§ What the task asks: The required output is every entry, printed exactly as written.

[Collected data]
☆ ☆ ☆ ☆ ☆ ☆ ☆

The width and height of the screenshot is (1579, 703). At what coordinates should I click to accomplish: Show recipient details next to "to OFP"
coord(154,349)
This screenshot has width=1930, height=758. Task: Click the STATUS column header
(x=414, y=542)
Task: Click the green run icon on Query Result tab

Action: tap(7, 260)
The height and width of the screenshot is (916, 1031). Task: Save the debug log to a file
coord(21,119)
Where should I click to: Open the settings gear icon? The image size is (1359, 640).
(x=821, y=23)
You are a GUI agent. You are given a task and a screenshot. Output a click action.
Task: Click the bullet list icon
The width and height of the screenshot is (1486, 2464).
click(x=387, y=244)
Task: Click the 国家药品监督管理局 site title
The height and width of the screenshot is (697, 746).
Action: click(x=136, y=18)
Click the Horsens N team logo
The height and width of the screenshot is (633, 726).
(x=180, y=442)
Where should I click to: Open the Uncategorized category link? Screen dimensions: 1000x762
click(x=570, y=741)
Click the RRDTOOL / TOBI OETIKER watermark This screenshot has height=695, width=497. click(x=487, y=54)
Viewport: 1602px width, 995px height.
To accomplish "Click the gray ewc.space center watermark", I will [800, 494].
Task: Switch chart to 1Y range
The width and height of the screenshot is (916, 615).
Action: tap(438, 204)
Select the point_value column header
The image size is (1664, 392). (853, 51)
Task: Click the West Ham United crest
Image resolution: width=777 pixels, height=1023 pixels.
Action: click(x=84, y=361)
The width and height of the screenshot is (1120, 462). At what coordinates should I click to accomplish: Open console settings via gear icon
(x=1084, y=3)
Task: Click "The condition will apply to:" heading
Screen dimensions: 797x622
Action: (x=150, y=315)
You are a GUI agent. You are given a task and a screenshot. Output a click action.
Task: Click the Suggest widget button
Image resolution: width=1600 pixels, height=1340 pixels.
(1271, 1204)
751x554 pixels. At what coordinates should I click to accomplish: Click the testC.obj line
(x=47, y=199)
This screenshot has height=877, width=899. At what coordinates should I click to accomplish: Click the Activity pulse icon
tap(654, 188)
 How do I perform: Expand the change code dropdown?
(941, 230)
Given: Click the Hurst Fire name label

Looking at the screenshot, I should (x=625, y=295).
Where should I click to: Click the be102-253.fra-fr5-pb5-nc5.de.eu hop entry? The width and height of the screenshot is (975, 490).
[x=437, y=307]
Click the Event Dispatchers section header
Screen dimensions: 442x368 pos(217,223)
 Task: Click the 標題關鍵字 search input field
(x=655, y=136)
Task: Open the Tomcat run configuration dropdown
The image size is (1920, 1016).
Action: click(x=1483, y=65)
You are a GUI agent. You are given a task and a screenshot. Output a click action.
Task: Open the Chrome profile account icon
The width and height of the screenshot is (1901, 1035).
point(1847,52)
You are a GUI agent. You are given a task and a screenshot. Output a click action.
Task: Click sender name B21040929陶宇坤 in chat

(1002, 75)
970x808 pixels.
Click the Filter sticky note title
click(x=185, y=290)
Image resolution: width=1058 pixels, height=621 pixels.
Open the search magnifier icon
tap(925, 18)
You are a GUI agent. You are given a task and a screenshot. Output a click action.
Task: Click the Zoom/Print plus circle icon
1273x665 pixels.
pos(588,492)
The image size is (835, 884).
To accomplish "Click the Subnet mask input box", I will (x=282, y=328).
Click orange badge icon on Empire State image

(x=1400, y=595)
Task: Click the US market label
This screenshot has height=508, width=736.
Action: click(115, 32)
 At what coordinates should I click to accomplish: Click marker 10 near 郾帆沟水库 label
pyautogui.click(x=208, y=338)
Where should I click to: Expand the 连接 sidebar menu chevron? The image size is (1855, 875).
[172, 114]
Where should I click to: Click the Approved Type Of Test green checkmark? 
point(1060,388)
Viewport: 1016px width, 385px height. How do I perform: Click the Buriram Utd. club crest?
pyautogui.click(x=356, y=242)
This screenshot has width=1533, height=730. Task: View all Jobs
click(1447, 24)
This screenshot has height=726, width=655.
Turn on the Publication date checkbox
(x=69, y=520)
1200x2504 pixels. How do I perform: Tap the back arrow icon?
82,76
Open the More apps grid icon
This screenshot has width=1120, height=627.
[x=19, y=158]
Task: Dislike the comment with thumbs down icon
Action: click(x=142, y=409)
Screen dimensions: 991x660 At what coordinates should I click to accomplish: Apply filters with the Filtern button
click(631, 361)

☆ ☆ ☆ ☆ ☆ ☆ ☆

§ Output of the exercise:
The width and height of the screenshot is (1579, 703). At what coordinates should I click to accomplish: Show recipient details next to "to OFP"
coord(154,349)
This screenshot has width=1930, height=758. Task: Click the STATUS column header
(x=414, y=542)
Task: Click the green run icon on Query Result tab

Action: tap(7, 260)
The height and width of the screenshot is (916, 1031). Task: Save the debug log to a file
coord(21,119)
Where should I click to: Open the settings gear icon? The image size is (1359, 640).
(x=821, y=23)
You are a GUI agent. You are given a task and a screenshot. Output a click action.
Task: Click the bullet list icon
The width and height of the screenshot is (1486, 2464).
click(x=387, y=244)
Task: Click the 国家药品监督管理局 site title
The height and width of the screenshot is (697, 746).
Action: click(x=136, y=18)
Click the Horsens N team logo
The height and width of the screenshot is (633, 726).
(x=180, y=442)
Where should I click to: Open the Uncategorized category link? Screen dimensions: 1000x762
click(x=570, y=741)
Click the RRDTOOL / TOBI OETIKER watermark This screenshot has height=695, width=497. click(x=487, y=54)
Viewport: 1602px width, 995px height.
To accomplish "Click the gray ewc.space center watermark", I will [800, 494].
Task: Switch chart to 1Y range
The width and height of the screenshot is (916, 615).
Action: tap(438, 204)
Select the point_value column header
The image size is (1664, 392). (853, 51)
Task: Click the West Ham United crest
Image resolution: width=777 pixels, height=1023 pixels.
Action: click(x=84, y=361)
The width and height of the screenshot is (1120, 462). At what coordinates should I click to accomplish: Open console settings via gear icon
(x=1084, y=3)
Task: Click "The condition will apply to:" heading
Screen dimensions: 797x622
Action: (x=150, y=315)
You are a GUI agent. You are given a task and a screenshot. Output a click action.
Task: Click the Suggest widget button
Image resolution: width=1600 pixels, height=1340 pixels.
(1271, 1204)
751x554 pixels. At what coordinates should I click to accomplish: Click the testC.obj line
(x=47, y=199)
This screenshot has height=877, width=899. At what coordinates should I click to accomplish: Click the Activity pulse icon
tap(654, 188)
 How do I perform: Expand the change code dropdown?
(941, 230)
Given: Click the Hurst Fire name label

Looking at the screenshot, I should (x=625, y=295).
Where should I click to: Click the be102-253.fra-fr5-pb5-nc5.de.eu hop entry? The width and height of the screenshot is (975, 490).
[x=437, y=307]
Click the Event Dispatchers section header
Screen dimensions: 442x368 pos(217,223)
 Task: Click the 標題關鍵字 search input field
(x=655, y=136)
Task: Open the Tomcat run configuration dropdown
The image size is (1920, 1016).
Action: click(x=1483, y=65)
You are a GUI agent. You are given a task and a screenshot. Output a click action.
Task: Open the Chrome profile account icon
The width and height of the screenshot is (1901, 1035).
point(1847,52)
You are a GUI agent. You are given a task and a screenshot. Output a click action.
Task: Click sender name B21040929陶宇坤 in chat

(1002, 75)
970x808 pixels.
Click the Filter sticky note title
click(x=185, y=290)
Image resolution: width=1058 pixels, height=621 pixels.
Open the search magnifier icon
tap(925, 18)
You are a GUI agent. You are given a task and a screenshot. Output a click action.
Task: Click the Zoom/Print plus circle icon
1273x665 pixels.
pos(588,492)
The image size is (835, 884).
To accomplish "Click the Subnet mask input box", I will (x=282, y=328).
Click orange badge icon on Empire State image

(x=1400, y=595)
Task: Click the US market label
This screenshot has height=508, width=736.
Action: click(115, 32)
 At what coordinates should I click to accomplish: Click marker 10 near 郾帆沟水库 label
pyautogui.click(x=208, y=338)
Where should I click to: Expand the 连接 sidebar menu chevron? The image size is (1855, 875).
[172, 114]
Where should I click to: Click the Approved Type Of Test green checkmark? 
point(1060,388)
Viewport: 1016px width, 385px height. How do I perform: Click the Buriram Utd. club crest?
pyautogui.click(x=356, y=242)
This screenshot has width=1533, height=730. Task: View all Jobs
click(1447, 24)
This screenshot has height=726, width=655.
Turn on the Publication date checkbox
(x=69, y=520)
1200x2504 pixels. How do I perform: Tap the back arrow icon?
82,76
Open the More apps grid icon
This screenshot has width=1120, height=627.
[x=19, y=158]
Task: Dislike the comment with thumbs down icon
Action: click(x=142, y=409)
Screen dimensions: 991x660 At what coordinates should I click to accomplish: Apply filters with the Filtern button
click(631, 361)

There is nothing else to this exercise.